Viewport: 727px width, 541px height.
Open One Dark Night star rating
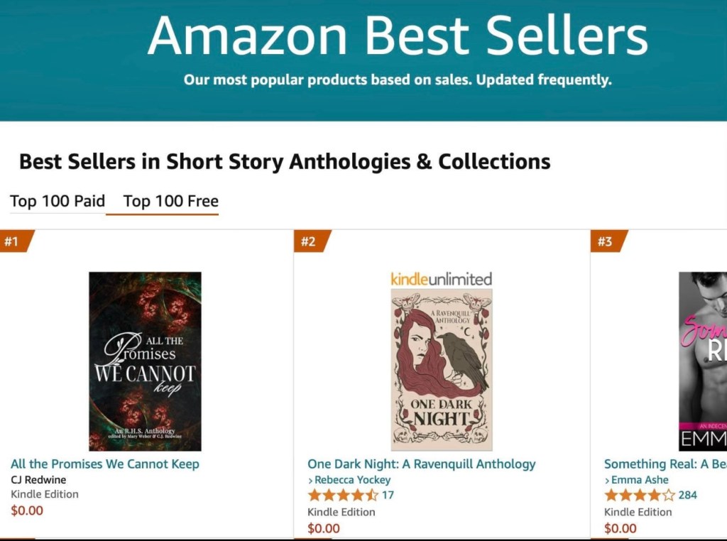[x=343, y=495]
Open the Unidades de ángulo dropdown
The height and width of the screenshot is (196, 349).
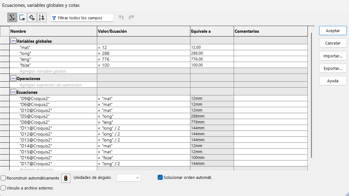tap(128, 178)
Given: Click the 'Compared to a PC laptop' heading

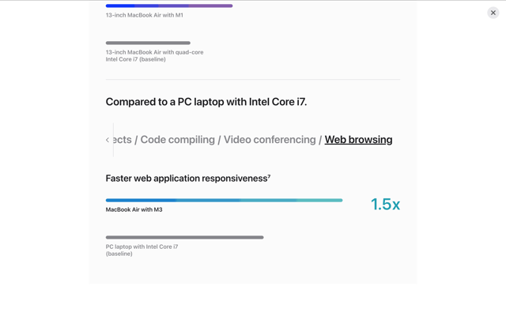Looking at the screenshot, I should [x=206, y=102].
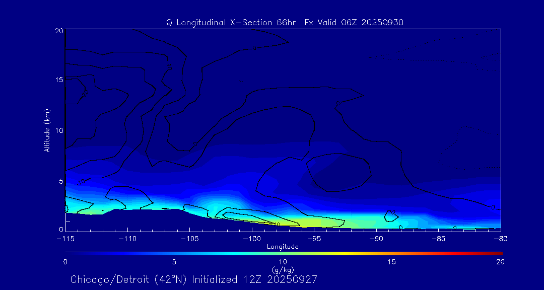Click the "Altitude (km)" y-axis label

click(47, 130)
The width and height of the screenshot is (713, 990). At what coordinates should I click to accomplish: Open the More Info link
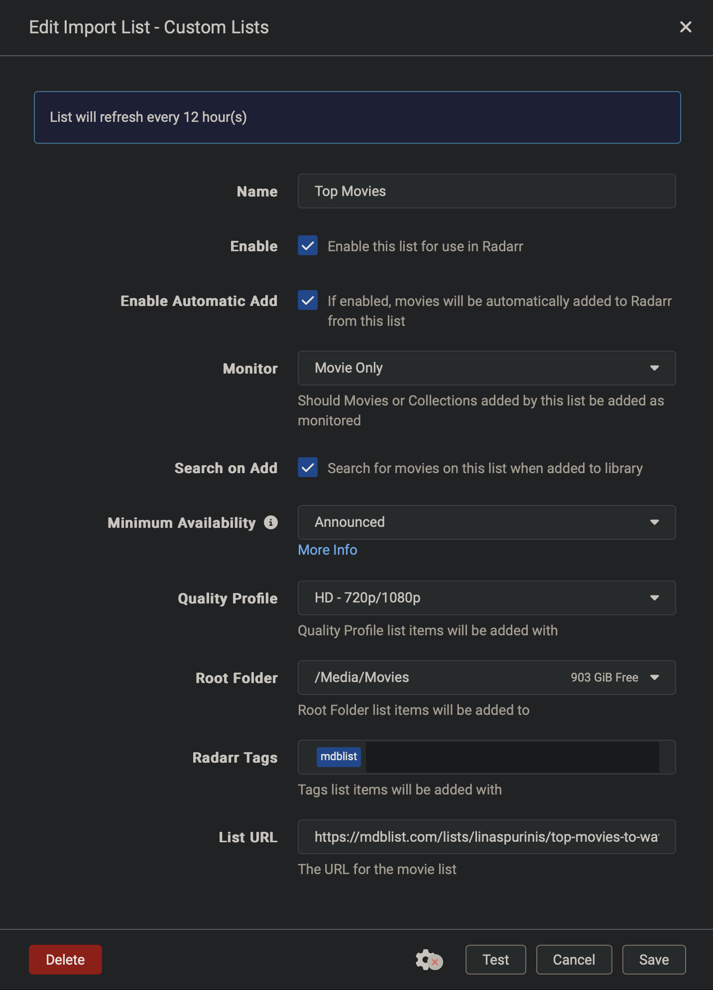coord(327,550)
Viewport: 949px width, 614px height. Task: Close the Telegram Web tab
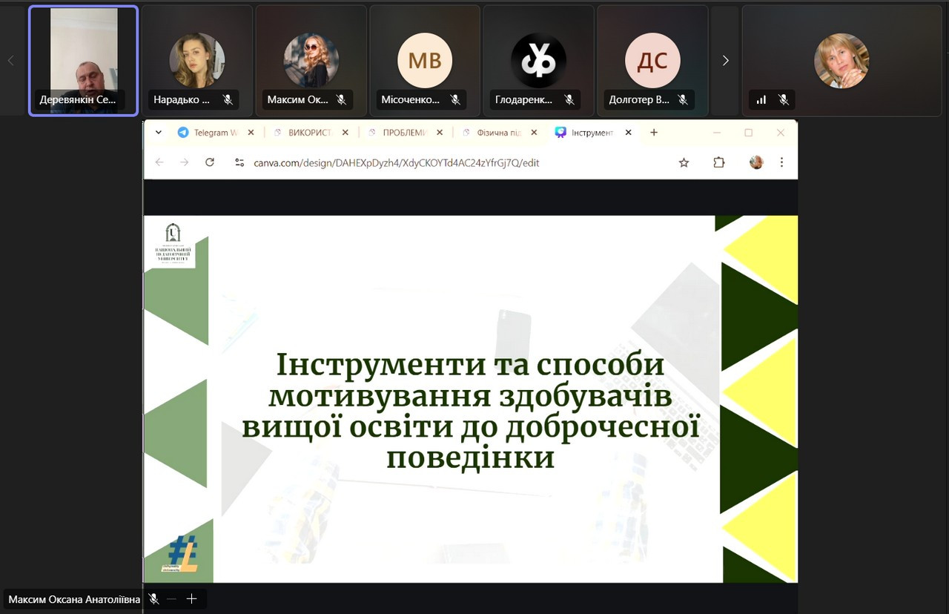[251, 133]
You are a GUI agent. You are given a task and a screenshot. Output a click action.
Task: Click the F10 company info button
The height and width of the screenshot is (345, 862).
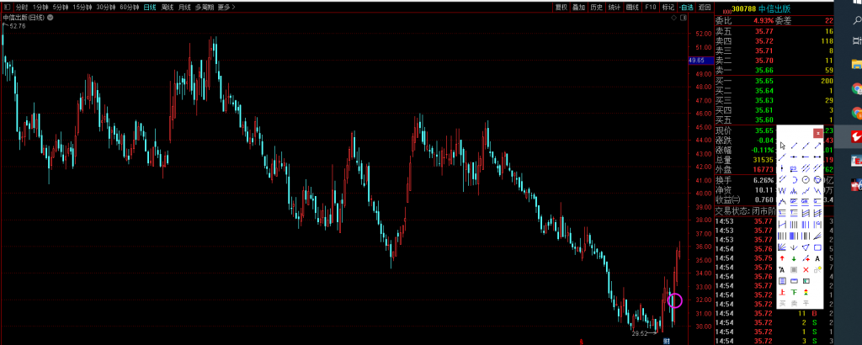(650, 7)
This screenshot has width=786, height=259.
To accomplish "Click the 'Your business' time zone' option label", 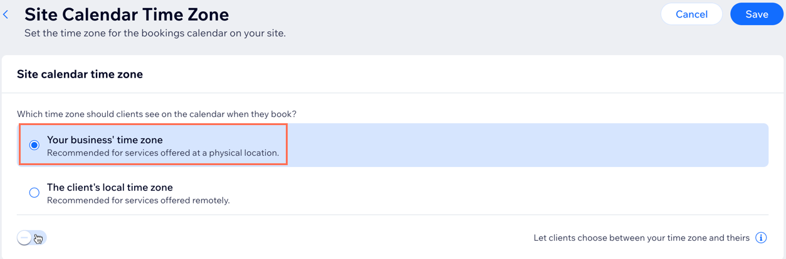I will pos(105,140).
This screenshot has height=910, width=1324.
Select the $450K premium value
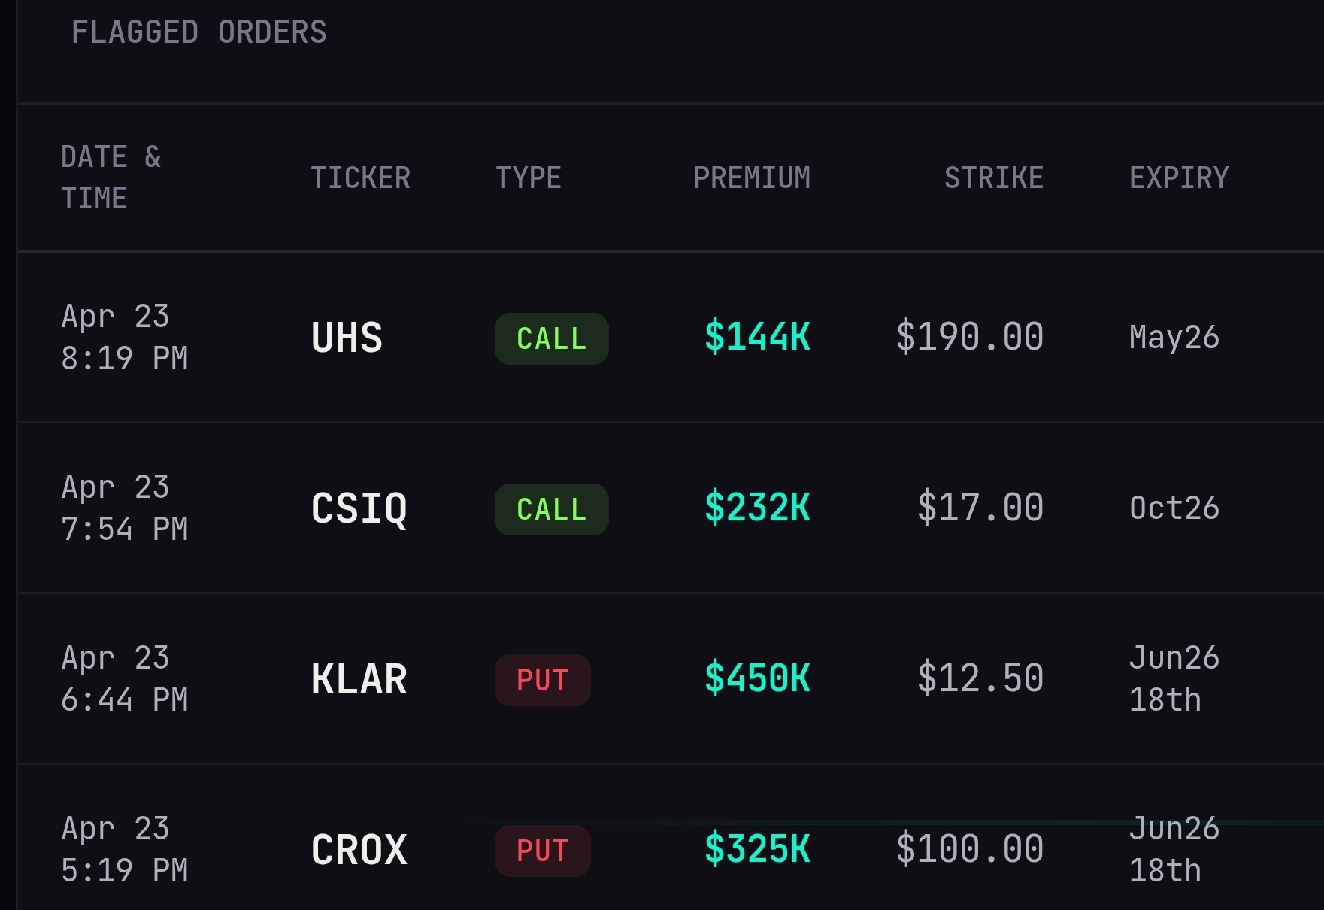(x=758, y=678)
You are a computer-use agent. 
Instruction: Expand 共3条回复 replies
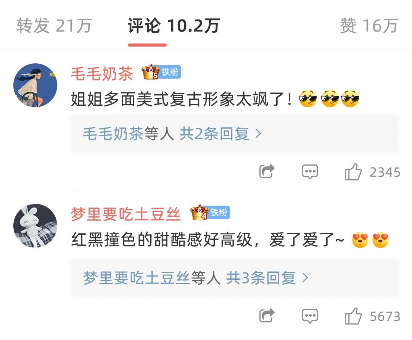(267, 278)
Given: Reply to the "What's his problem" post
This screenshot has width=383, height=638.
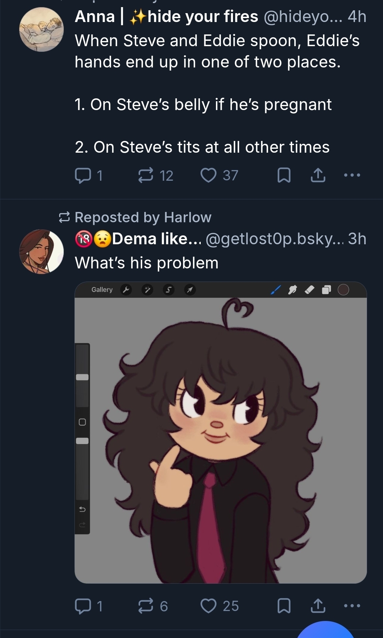Looking at the screenshot, I should click(83, 606).
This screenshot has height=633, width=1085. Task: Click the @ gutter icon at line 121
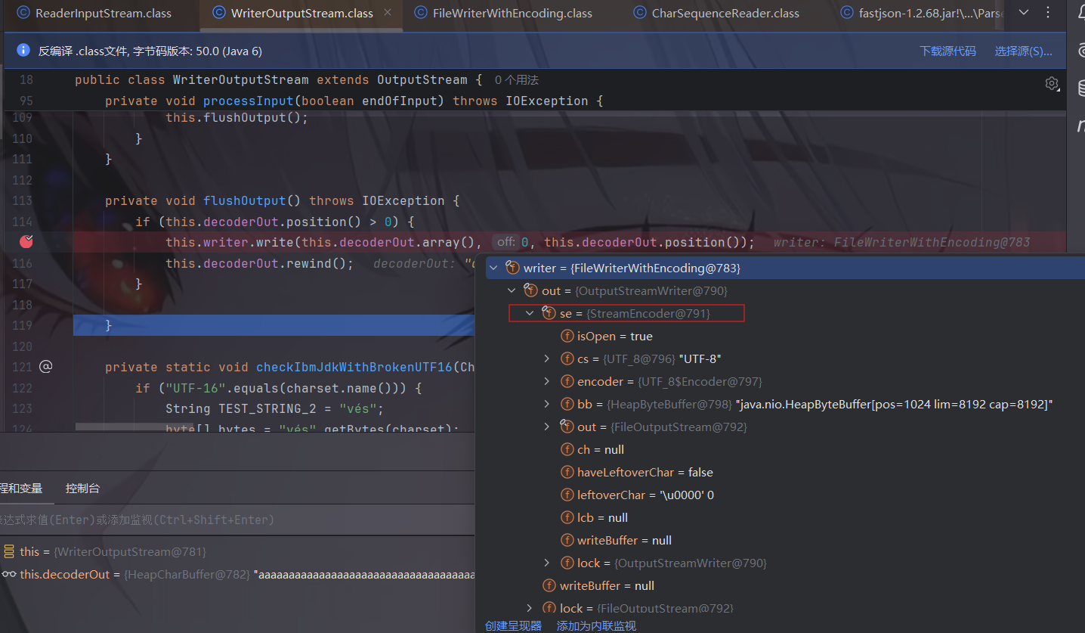click(x=46, y=367)
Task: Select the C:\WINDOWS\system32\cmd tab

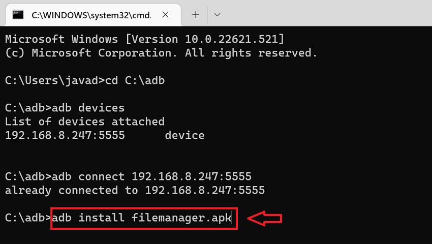Action: click(93, 15)
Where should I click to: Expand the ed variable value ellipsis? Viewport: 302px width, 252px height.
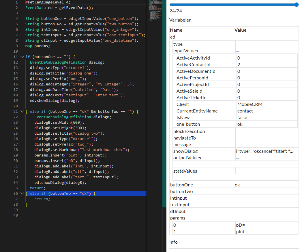click(x=236, y=37)
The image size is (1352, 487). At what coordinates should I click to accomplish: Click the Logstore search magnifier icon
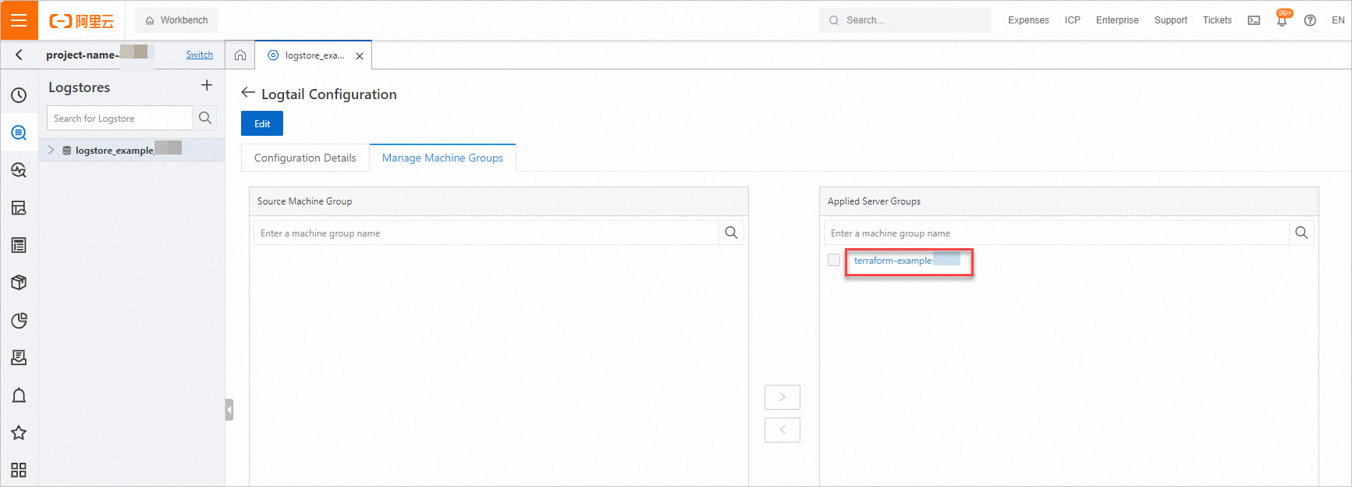(205, 118)
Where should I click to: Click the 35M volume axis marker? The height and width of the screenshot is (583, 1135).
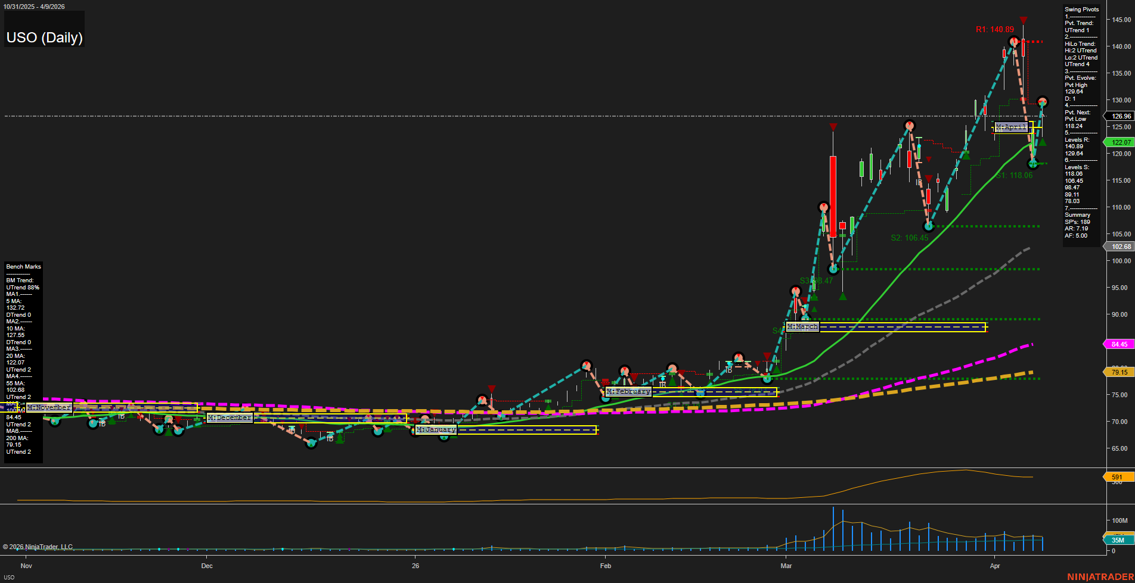point(1118,540)
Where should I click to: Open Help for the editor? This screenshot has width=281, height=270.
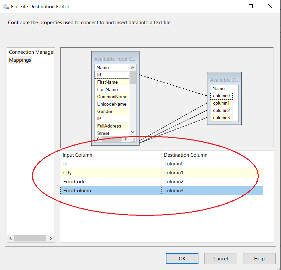tap(259, 258)
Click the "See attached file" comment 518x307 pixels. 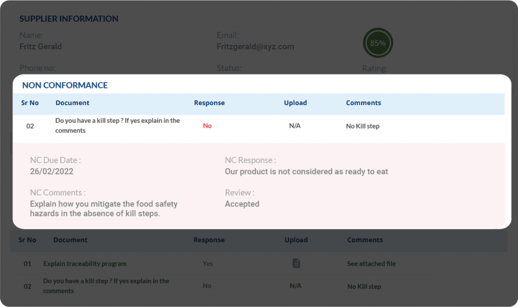pyautogui.click(x=371, y=264)
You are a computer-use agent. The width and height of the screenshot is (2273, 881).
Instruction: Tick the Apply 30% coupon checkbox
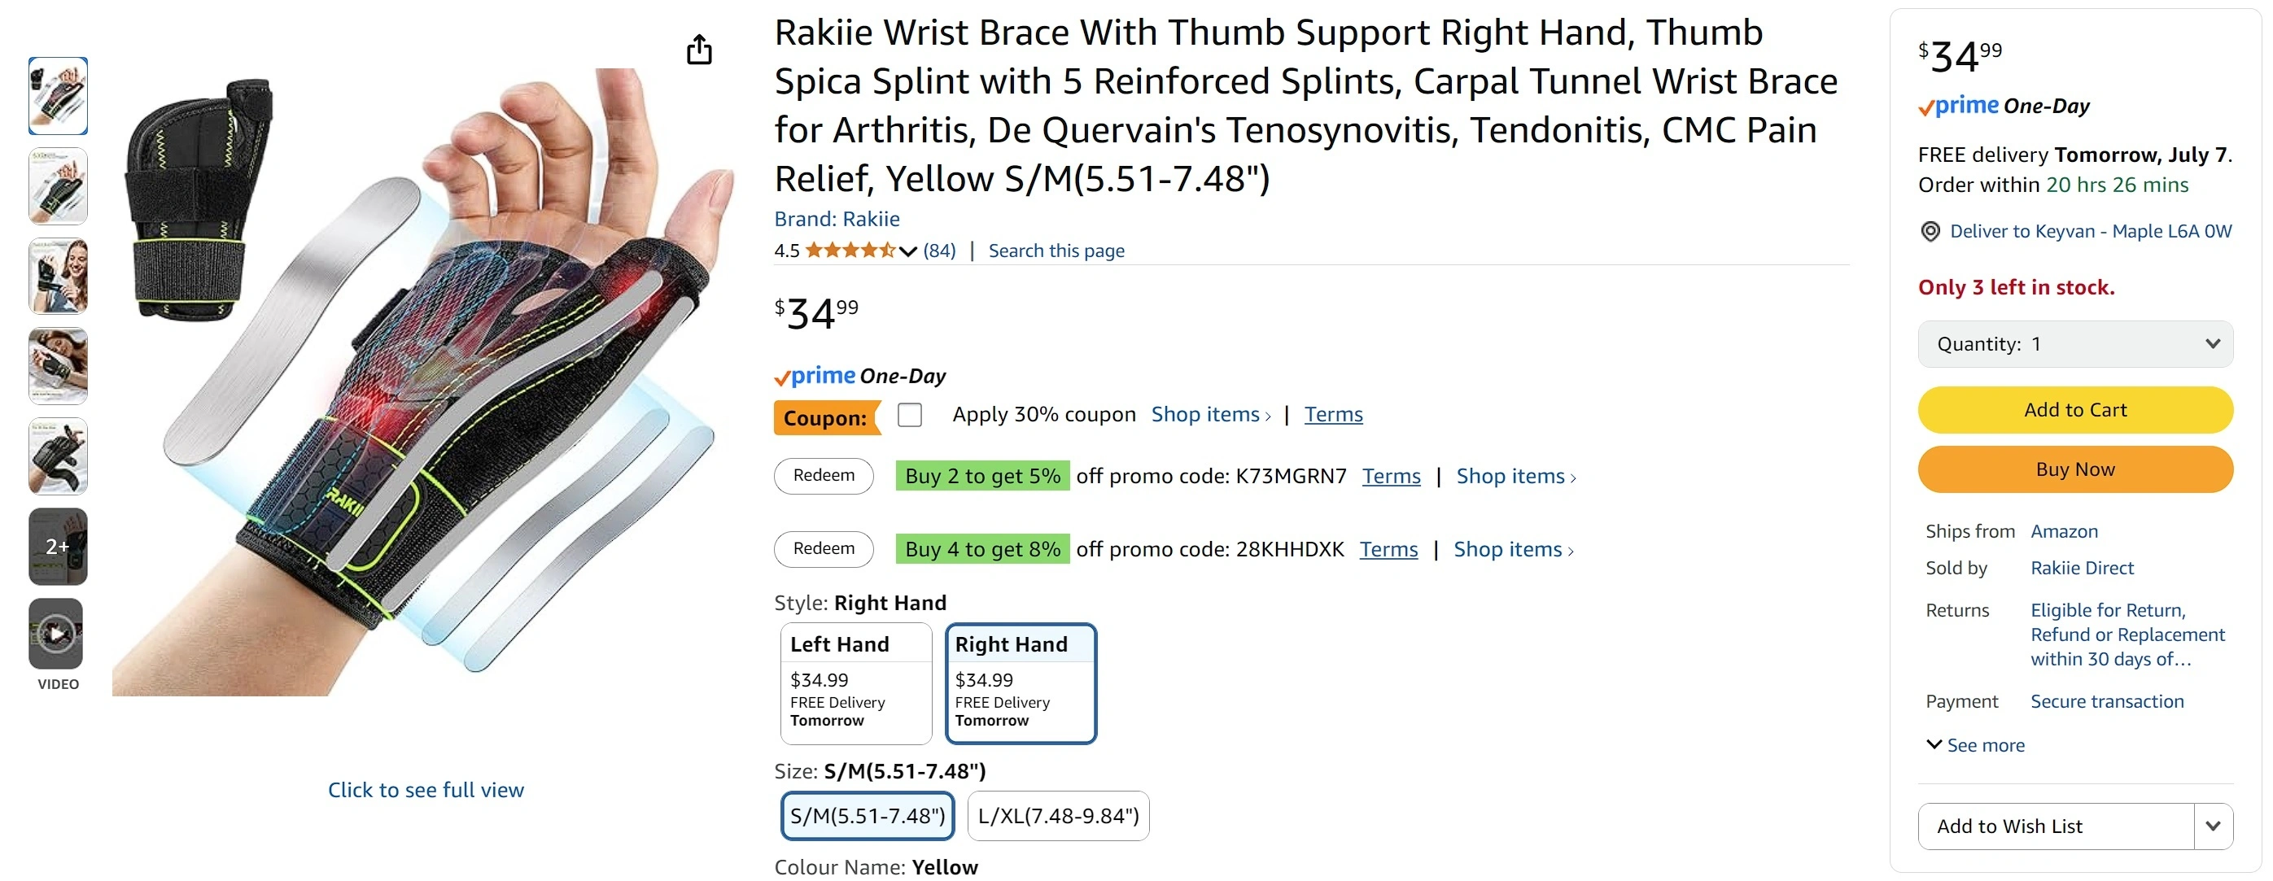click(x=910, y=414)
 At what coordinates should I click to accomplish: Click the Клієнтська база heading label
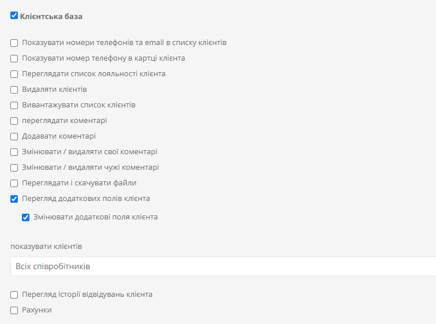51,16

---+---

State how many lines of the listing hold the string "computer"; reply with the number and nothing else.

**COMPLETED TASK:** 2